In scanning microscopy, a sample is illuminated with a light beam in order to observe the reflected or fluorescent light emitted from the sample. The focus of an illuminating light beam is moved in a sample plane using a controllable beam deflection device, generally by tilting two mirrors; the deflection axes usually being perpendicular to one another so that one mirror deflects in the X direction and the other in the Y direction. Tilting of the mirrors is brought about, for example, by galvanometer positioning elements. The power of the light coming from the sample is measured as a function of the position of the scanning beam. The positioning elements are usually equipped with sensors to determine the current mirror position.
In confocal scanning microscopy specifically, a sample is scanned in three dimensions with the focus of a light beam. A confocal scanning microscope generally includes a light source, a focusing optical system used to focus the light of the source onto a pinhole (called the “excitation pinhole”), a beam splitter, a beam deflection device for beam control, a microscope optical system, a detection pinhole, and the detectors for detecting the detection or fluorescent light. The illuminating light is coupled in, for example, via a beam splitter. The fluorescent or reflected light coming from the sample travels back via the beam deflection device to the beam splitter, passes through it, and is then focused onto the detection pinhole behind which the detectors are located. Detection light that does not derive directly from the focus region takes a different light path and does not pass through the detection pinhole, so that point information is obtained which leads to a three-dimensional image by sequential scanning of the sample.

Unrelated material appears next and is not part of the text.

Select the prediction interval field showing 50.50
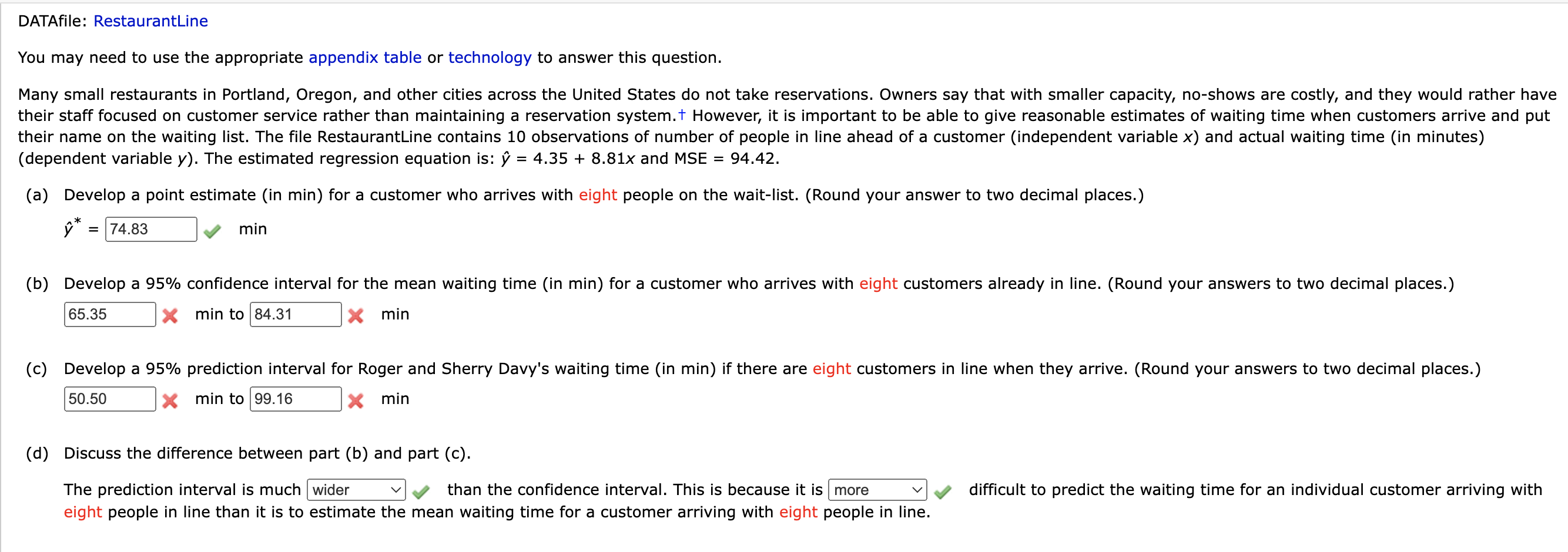(109, 399)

In order to couple the excitation light of at least one light source into the microscope and to separate out, from the light coming via the detection beam path from the sample, the excitation light scattered and reflected at the sample, or the excitation wavelength, it is also possible to provide, instead of the beam splitter, an optical device embodied as an acousto-optical element, for example as known from German Unexamined Application DE 199 06 757 A1.

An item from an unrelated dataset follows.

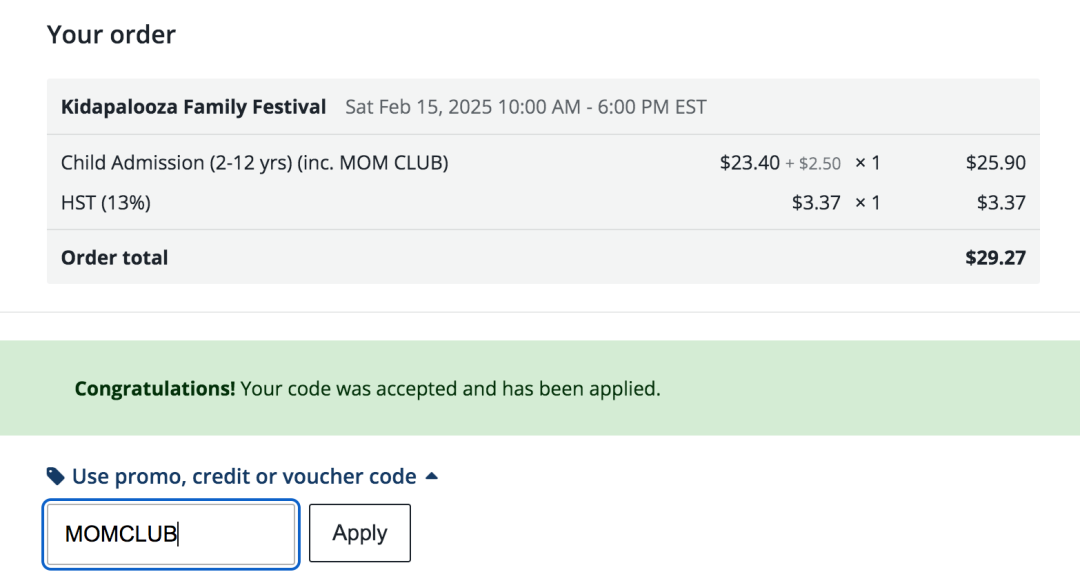Click the × 1 quantity on HST row

tap(867, 203)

A three-dimensional image is usually achieved by acquiring image data in layers; the path of the scanning light beam on or in the sample ideally describing a meander (scanning one line in the x-direction at a constant y-position, then stopping the x-scan and slewing by y-displacement to the next line to be scanned, then scanning that line in the negative x-direction at a constant y-position, etc.). To allow the acquisition of image data in layers, the sample stage or the objective lens is shifted after a layer has been scanned, and the next layer to be scanned is thus brought into the focal plane of the objective lens.
In some microscopic applications, it is necessary to be able to manipulate the sample during scanning or between two scanning operations. Such manipulation may include, for example, the release of bound dyes, a bleaching operation, a cutting operation, or the use of optical tweezers.
U.S. Pat. No. 6,094,300 describes a laser scanning microscope including a first light source whose light is scanned over a sample by a first scanner, and further including a second light source whose light can be scanned over the sample as manipulation light by a second scanner.
German Patent Application DE 100 39 520 A1 also discloses a scanning microscope including two beam deflection devices, which independently scan light from different light sources over or through a sample.